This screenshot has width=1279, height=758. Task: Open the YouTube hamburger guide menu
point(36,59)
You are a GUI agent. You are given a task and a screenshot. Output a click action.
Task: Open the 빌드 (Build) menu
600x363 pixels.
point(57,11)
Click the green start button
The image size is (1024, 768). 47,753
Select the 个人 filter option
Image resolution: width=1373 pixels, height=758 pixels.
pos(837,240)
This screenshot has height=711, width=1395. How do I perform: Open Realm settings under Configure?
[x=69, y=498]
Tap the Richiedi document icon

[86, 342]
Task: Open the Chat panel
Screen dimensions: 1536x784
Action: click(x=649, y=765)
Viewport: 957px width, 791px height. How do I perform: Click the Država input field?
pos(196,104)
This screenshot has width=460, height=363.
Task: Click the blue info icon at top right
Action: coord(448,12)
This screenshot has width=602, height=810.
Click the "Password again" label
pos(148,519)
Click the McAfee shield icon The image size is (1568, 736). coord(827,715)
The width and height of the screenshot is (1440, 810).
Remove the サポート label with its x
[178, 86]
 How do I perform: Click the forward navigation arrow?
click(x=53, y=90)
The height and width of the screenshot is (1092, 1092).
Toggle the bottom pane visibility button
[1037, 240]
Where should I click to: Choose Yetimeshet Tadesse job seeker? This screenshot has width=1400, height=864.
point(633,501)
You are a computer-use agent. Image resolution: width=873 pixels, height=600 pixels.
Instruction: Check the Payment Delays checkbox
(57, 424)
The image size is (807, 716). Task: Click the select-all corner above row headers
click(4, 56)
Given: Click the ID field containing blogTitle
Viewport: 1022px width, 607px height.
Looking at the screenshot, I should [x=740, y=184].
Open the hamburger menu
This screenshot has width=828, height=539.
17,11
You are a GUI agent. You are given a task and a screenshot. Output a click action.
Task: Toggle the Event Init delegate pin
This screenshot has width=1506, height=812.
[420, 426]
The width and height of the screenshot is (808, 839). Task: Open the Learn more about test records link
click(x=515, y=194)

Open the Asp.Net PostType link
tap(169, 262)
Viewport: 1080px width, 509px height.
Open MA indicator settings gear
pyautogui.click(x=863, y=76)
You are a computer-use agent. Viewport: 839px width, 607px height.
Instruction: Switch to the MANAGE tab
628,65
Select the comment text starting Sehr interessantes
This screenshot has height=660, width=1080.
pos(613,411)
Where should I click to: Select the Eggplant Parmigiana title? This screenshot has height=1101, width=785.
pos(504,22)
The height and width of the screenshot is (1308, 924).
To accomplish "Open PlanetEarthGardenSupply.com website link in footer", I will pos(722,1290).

§ **Directions for this task**: Every entry above must be copied exactly.

§ **The answer**:
This screenshot has width=1279, height=758. Task: Open the YouTube hamburger guide menu
point(36,59)
You are a GUI agent. You are given a task and a screenshot. Output a click action.
Task: Open the 빌드 (Build) menu
600x363 pixels.
point(57,11)
Click the green start button
The image size is (1024, 768). 47,753
Select the 个人 filter option
Image resolution: width=1373 pixels, height=758 pixels.
pos(837,240)
This screenshot has height=711, width=1395. How do I perform: Open Realm settings under Configure?
[x=69, y=498]
Tap the Richiedi document icon

[86, 342]
Task: Open the Chat panel
Screen dimensions: 1536x784
Action: click(x=649, y=765)
Viewport: 957px width, 791px height. How do I perform: Click the Država input field?
pos(196,104)
This screenshot has width=460, height=363.
Task: Click the blue info icon at top right
Action: coord(448,12)
This screenshot has width=602, height=810.
Click the "Password again" label
pos(148,519)
Click the McAfee shield icon The image size is (1568, 736). coord(827,715)
The width and height of the screenshot is (1440, 810).
Remove the サポート label with its x
[178, 86]
 How do I perform: Click the forward navigation arrow?
click(x=53, y=90)
The height and width of the screenshot is (1092, 1092).
Toggle the bottom pane visibility button
[1037, 240]
Where should I click to: Choose Yetimeshet Tadesse job seeker? This screenshot has width=1400, height=864.
point(633,501)
You are a computer-use agent. Image resolution: width=873 pixels, height=600 pixels.
Instruction: Check the Payment Delays checkbox
(57, 424)
The image size is (807, 716). Task: Click the select-all corner above row headers
click(4, 56)
Given: Click the ID field containing blogTitle
Viewport: 1022px width, 607px height.
Looking at the screenshot, I should [x=740, y=184].
Open the hamburger menu
This screenshot has width=828, height=539.
17,11
You are a GUI agent. You are given a task and a screenshot. Output a click action.
Task: Toggle the Event Init delegate pin
This screenshot has width=1506, height=812.
[420, 426]
The width and height of the screenshot is (808, 839). Task: Open the Learn more about test records link
click(x=515, y=194)

Open the Asp.Net PostType link
tap(169, 262)
Viewport: 1080px width, 509px height.
Open MA indicator settings gear
pyautogui.click(x=863, y=76)
You are a computer-use agent. Viewport: 839px width, 607px height.
Instruction: Switch to the MANAGE tab
628,65
Select the comment text starting Sehr interessantes
This screenshot has height=660, width=1080.
pos(613,411)
Where should I click to: Select the Eggplant Parmigiana title? This screenshot has height=1101, width=785.
pos(504,22)
The height and width of the screenshot is (1308, 924).
To accomplish "Open PlanetEarthGardenSupply.com website link in footer", I will pos(722,1290).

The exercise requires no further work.